In this topic, we will calculate the degree, in-degree, out-degree, closeness centrality, betweenness centrality, eigenvector centrality and PageRank centrality of nodes in a network.

Degree of a Node

We will calculate the degree of a node in a network. We will use the network of the characters in the novel Les Miserables. The network is undirected. We will calculate the degree of each character in the network.

Code
import networkx as nx
import matplotlib.pyplot as plt

G = nx.les_miserables_graph()
nx.draw(G, with_labels=True)
plt.show()

Plot the most central character in the network.

Code
degree = nx.degree_centrality(G)
max_degree = max(degree.values())
max_degree_node = [k for k, v in degree.items() if v == max_degree]
print(max_degree_node)
['Valjean']

Color the most central character in the network.

Code
color_map = []
for node in G:
    if node == max_degree_node[0]:
        color_map.append('red')
    else:
        color_map.append('blue')
nx.draw(G, node_color=color_map, with_labels=True)
plt.show()

Closeness Centrality of a Node

We will calculate the closeness centrality of a node in a network. We will use the network of the characters in the novel Les Miserables. The network is undirected.

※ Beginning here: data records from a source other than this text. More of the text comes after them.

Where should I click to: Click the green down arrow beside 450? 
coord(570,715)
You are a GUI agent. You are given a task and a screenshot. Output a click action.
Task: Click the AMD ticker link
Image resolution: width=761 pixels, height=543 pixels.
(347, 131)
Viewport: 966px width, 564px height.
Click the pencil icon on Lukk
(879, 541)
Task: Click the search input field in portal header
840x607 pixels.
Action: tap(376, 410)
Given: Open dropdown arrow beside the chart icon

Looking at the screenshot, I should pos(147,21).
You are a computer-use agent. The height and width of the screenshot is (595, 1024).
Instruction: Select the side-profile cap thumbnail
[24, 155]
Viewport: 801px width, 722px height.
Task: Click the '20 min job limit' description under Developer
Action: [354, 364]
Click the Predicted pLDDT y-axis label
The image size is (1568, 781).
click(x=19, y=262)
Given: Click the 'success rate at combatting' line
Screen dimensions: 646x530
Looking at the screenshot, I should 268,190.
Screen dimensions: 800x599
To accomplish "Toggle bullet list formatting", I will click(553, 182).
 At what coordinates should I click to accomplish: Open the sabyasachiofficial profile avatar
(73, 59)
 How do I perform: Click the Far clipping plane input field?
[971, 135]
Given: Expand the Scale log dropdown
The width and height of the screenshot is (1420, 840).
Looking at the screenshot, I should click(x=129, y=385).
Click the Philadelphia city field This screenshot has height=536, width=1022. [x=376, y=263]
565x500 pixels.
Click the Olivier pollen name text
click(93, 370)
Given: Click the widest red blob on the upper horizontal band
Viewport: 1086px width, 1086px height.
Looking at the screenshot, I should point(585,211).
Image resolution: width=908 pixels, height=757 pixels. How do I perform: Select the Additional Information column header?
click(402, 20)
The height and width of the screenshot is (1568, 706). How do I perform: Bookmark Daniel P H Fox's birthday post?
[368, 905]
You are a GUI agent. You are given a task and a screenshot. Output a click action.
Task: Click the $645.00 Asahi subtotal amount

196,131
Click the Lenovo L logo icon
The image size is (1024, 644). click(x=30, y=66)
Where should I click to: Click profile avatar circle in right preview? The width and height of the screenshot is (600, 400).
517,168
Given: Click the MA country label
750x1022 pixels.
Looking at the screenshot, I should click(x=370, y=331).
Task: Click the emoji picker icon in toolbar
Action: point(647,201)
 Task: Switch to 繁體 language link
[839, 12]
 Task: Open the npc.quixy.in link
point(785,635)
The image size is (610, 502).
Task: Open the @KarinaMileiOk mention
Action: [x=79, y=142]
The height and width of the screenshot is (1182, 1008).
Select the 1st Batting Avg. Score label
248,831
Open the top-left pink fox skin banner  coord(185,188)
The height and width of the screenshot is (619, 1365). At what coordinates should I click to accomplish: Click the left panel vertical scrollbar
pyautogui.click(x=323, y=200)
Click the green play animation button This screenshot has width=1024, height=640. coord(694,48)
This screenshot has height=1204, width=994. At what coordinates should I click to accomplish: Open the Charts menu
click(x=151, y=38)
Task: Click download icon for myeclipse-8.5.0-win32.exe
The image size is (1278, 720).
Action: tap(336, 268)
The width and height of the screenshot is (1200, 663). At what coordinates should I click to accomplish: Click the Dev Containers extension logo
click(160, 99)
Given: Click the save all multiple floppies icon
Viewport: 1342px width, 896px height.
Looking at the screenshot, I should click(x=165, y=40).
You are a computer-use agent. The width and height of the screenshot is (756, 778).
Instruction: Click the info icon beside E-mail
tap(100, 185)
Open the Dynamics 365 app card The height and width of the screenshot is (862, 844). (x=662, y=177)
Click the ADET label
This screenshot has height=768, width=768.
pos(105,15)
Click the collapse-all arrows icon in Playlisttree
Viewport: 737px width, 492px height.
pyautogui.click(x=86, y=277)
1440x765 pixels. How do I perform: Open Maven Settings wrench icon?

We will calculate the closeness centrality of each character in the network.

Code
import networkx as nx
import matplotlib.pyplot as plt

G = nx.les_miserables_graph()
#color the nodes according to their closeness centrality
closeness = nx.closeness_centrality(G)
color_map = []
for node in G:
    if closeness[node] > 0.4:
        color_map.append('red')
    else:
        color_map.append('blue')
nx.draw(G, node_color=color_map, with_labels=True)
plt.show()

If you want to use edge weights in the closeness centrality calculation, you can use the following code.

Code
import networkx as nx
import matplotlib.pyplot as plt

G = nx.les_miserables_graph()

# Calculate the inverse of weights as distance
for u, v, data in G.edges(data=True):
    if 'weight' in data:
        data['distance'] = 1 / data['weight']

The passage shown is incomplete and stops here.